The pruning algorithm used to speed up the search for the top results is MaxScore.
This module performs tests on a batch of queries and writes the results in a format suitable for the trec_eval tool.
The Indexer module can be compiled using the following optional flags:
As first flag:
- -c: if specified, it enables only the compression of the document collection
- -s: if specified, it enables stopwords removal and stemming during documents' processing
- -sc: if specified, it enables the stopwords removal and stemming of the document collection as well as the compression of the resulting data structures
- -d: if specified, it enables only the debug mode
- otherwise: stopwords removal and stemming are disabled as well as the compression
As second flag (only if the first is not -d) the user can enter -d to keep the previous flag and also enable the debug mode
The choice made for the first flags will be saved and used in the Query-Processor module
Before entering a query the user will be asked which scoring method wants (the choice is between BM25 and TFIDF) After that the user can choose if the the query to enter needs to be considered conjunctive or disjunctive As last question the user can select if the query must be executed in debug mode or not
The user can then enter the query.

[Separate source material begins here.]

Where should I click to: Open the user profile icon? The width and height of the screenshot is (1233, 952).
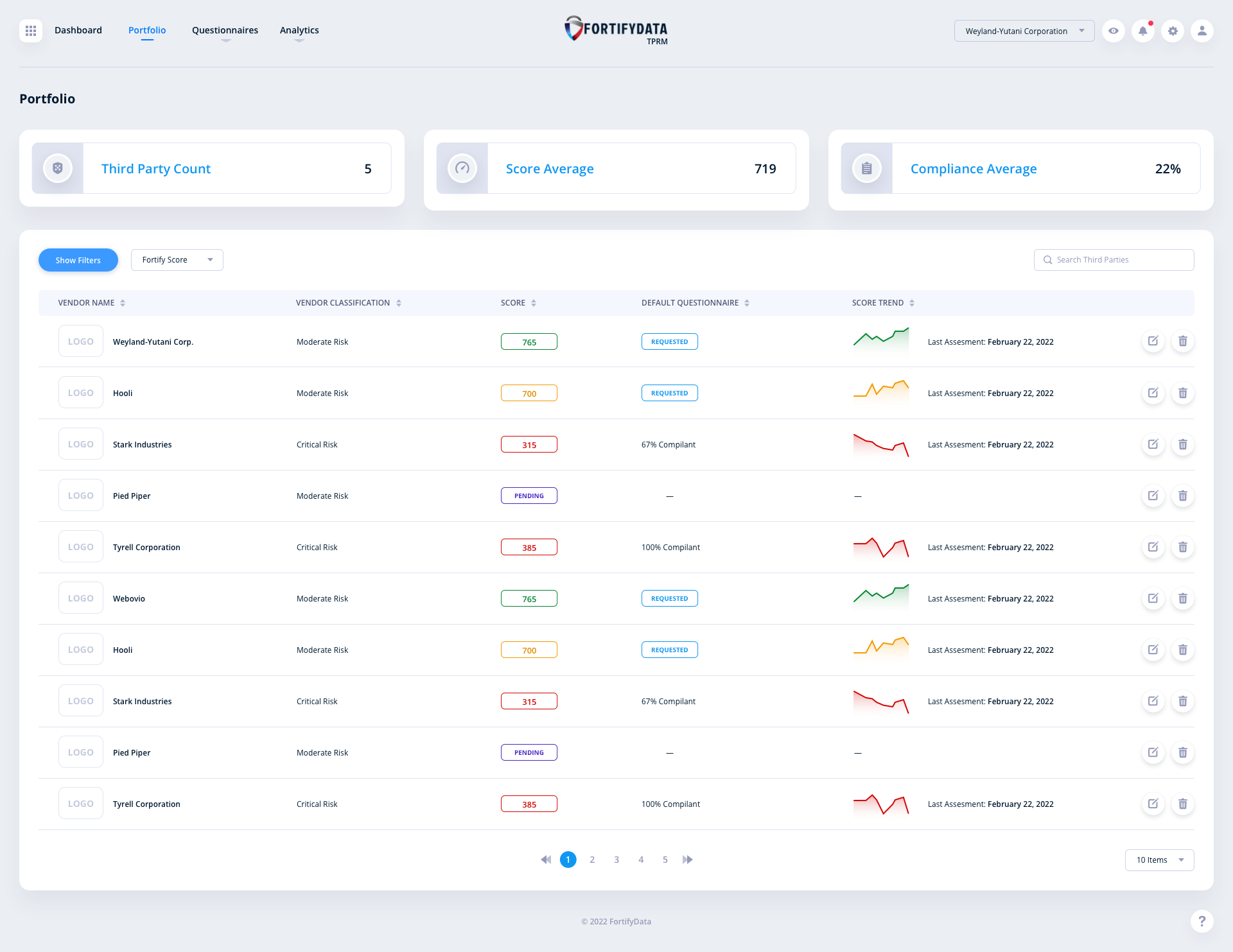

A list of 20 result will be shown, representing the docNo of the highest scoring documents in desconding order
If the user wants to keep the previously inserted parameters he/she can enter another query using the right command, otherwise he/she can change the settings
Due to the size of the index and the collection, we've add it to the .gitignore file, so they're not present in the repository.
To start the indexing, the collection must be present in the Dataset folder, the link to download it is at the beginning of this file.
The index will be generated in a folder called Files.
To bypass the indexing, the index's files can be downloaded from the link specified in the report and they must be present in the Files folder.